# [Text segment]
• • • •

In time the Mishinichi acquired the surname Ovinov, which eventually became Avinov. Grigorov took us to Pruskaya Street, where Misha had lived, and we walked along the crest of an earthen wall from where, in 1170, the city repelled an invasion by neighboring Suzdalians, supposedly zapping them with the powerful Znamensky Icon, for which a special church was later built: the frescoes were commissioned by our 14th-century ancestor Felix Ovinov.
We proceeded into Novgorod’s kremlin, a 30-acre inner city surrounded by a high, thick brick wall with periodic guard towers, plus a moat on three sides and the Volkhov River on the fourth—some of the most advanced and formidable fortifications of the time in this part of the world. The main attraction inside the kremlin’s walls is the Cathedral of St. Sophia. In its dim, high-vaulted, candlelit interior, babushkas were prostrating themselves before the Znamensky Icon, which was moved here from its own church in the 20th century. We saw a 14th-century bronze door on one side of the cathedral, blackened by the centuries, with embossed panels representing various important people and events. The panel in the lower right corner depicts a centaur turning back and firing an arrow. This, Grigorov said, was Felix Ovinov.
A hundred and fifty yards from the cathedral, under the kremlin wall, was a yard where Felix’s great-nephews Zakhary and Kusma were decapitated by an angry mob in 1477 (Zakhary was the father of Ivan, Grigorov’s and my common ancestor). Ivan III was about to descend on Novgorod, and the mob wanted the head posadniki to ask the Lithuanians for military help, but the two brothers wanted to negotiate. This was the beginning of the end of Novgorod’s independence.
On the other side of the cathedral was the museum, which has a monumental collection of medieval icons, many of them four or five feet high. Not far off was the 17th-century Cathedral of Our Lady of the Sign.

• • • •

# [Records supplied]
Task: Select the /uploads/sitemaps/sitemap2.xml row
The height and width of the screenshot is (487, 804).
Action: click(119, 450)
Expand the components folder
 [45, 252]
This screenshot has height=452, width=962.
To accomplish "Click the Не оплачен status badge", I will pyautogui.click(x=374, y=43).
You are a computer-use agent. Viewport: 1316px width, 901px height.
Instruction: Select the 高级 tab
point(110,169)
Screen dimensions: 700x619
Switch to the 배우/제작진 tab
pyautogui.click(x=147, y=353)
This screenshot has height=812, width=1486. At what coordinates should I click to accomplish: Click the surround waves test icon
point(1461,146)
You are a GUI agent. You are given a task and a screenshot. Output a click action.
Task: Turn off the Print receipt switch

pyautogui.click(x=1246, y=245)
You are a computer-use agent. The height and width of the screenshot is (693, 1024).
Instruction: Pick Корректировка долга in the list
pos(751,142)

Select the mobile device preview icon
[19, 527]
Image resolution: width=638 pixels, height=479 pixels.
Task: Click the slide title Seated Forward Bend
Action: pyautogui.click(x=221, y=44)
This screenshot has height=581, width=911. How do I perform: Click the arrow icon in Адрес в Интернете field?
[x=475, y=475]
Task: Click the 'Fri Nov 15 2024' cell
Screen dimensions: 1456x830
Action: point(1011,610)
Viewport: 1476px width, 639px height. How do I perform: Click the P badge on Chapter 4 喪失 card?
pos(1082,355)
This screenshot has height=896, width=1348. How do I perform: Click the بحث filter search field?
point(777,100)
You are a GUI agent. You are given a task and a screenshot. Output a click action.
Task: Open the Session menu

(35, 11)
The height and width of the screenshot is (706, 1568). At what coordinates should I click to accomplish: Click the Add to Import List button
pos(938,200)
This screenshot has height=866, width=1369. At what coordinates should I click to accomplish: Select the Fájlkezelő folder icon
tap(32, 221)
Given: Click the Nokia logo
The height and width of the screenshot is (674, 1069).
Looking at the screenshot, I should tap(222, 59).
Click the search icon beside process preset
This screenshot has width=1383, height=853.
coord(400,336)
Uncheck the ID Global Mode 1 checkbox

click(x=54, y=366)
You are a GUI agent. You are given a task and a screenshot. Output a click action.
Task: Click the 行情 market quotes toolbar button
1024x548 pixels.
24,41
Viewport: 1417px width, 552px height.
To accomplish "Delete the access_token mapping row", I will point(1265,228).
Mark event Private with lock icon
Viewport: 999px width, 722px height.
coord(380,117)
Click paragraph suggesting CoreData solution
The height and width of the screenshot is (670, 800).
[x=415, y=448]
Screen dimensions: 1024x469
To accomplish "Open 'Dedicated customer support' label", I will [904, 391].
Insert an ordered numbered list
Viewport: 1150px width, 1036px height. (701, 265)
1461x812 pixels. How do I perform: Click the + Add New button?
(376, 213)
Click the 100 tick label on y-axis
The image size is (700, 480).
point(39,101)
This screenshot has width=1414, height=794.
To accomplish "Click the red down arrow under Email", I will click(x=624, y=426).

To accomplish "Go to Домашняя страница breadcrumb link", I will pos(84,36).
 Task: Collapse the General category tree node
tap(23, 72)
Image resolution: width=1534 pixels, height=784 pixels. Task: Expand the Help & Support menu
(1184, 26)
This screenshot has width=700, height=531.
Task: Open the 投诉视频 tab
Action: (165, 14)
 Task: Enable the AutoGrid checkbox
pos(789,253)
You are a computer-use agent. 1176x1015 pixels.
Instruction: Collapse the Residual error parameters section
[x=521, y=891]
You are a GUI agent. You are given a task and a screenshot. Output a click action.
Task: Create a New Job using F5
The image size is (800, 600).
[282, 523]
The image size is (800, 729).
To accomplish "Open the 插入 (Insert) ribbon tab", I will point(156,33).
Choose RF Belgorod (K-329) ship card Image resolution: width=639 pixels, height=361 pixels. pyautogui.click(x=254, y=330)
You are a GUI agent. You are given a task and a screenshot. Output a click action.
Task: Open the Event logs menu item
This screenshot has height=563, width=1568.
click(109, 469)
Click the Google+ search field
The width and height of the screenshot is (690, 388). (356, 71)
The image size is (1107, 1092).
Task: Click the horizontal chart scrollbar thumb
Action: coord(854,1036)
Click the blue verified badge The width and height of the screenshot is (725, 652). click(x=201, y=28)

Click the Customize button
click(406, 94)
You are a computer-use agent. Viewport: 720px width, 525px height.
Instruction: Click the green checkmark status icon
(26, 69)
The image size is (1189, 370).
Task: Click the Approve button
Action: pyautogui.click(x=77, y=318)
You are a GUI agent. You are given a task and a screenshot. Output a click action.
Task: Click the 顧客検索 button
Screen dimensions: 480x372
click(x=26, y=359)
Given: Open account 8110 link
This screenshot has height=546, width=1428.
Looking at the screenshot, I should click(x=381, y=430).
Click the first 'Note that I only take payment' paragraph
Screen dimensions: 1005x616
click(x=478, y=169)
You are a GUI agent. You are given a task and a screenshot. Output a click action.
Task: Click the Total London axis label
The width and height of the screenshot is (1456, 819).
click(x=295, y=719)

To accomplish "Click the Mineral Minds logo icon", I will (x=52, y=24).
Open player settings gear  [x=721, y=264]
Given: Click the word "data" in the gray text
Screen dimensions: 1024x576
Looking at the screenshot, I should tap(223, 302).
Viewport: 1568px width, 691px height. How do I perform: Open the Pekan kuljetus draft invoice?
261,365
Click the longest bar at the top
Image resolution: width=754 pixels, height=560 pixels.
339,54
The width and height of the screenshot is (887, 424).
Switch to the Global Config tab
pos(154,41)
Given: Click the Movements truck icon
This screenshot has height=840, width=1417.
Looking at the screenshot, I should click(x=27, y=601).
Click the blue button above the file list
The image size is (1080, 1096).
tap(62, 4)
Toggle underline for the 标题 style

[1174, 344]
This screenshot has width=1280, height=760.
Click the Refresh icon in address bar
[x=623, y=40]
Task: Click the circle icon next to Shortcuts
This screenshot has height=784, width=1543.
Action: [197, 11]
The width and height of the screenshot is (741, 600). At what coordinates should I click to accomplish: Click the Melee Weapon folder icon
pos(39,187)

• • • •

# [Activity 1]
Name every individual person the Novgorod passage mentions by name.
# [Activity 2]
Transcribe the Novgorod passage between "In time the" and "ancestor Felix Ovinov.", inclusive.
# [Activity 3]
Go on with the passage about the visit to Novgorod from the point where it stops.
The lines placed after the Novgorod passage are separate material and unrelated to it.

# [Answer space 1]
Misha, Grigorov, Felix Ovinov, Zakhary, Kusma, Ivan, Ivan III

# [Answer space 2]
In time the Mishinichi acquired the surname Ovinov, which eventually became Avinov. Grigorov took us to Pruskaya Street, where Misha had lived, and we walked along the crest of an earthen wall from where, in 1170, the city repelled an invasion by neighboring Suzdalians, supposedly zapping them with the powerful Znamensky Icon, for which a special church was later built: the frescoes were commissioned by our 14th-century ancestor Felix Ovinov.

# [Answer space 3]
This is a place for churches: we visited the Yurievsky Monastery, whose cupolas, on tall white towers, you can see from the bridge, gleaming five miles upriver. To Nick they seemed like rocket ships ready to take off to paradise. The flatness of the landscape was broken every five miles or so by one of these celestial launchpads.
Near the monastery was the Vitoslavlitsy Museum of Wooden Architecture, to which centuries-old log churches, masterpieces of wooden construction, some four stories high with seamless dovetailed corners, and beautiful log izbas had been moved from the surrounding villages. We took a boat trip up to Lake Ilmen, passing Gorodische, the original settlement where Rurik was welcomed (hence Novgorod—the "new city" that he founded). The banks were crowded with willows, white terns swooped and dived after fish, and fishermen in inflatable rafts snoozed at their poles.
We visited the outlying Khutynsky and Viazhischsky monasteries—the former on the site of a viper den (the snakes were expelled by a saint who attracted so many pilgrims that he had to turn bread crumbs into loaves), the latter nestled in beautiful woods. Our last stop was Kolmovsky Monastery, a nice but not particularly impressive place of worship next to the abandoned psychiatric wing of the main hospital. But this was where Zakhary, Kusma, Yuri, Grigory, Mikhail—the whole clan—were buried. Somewhere in the overgrowth between the church and the river is where our people lie, Grigorov told me.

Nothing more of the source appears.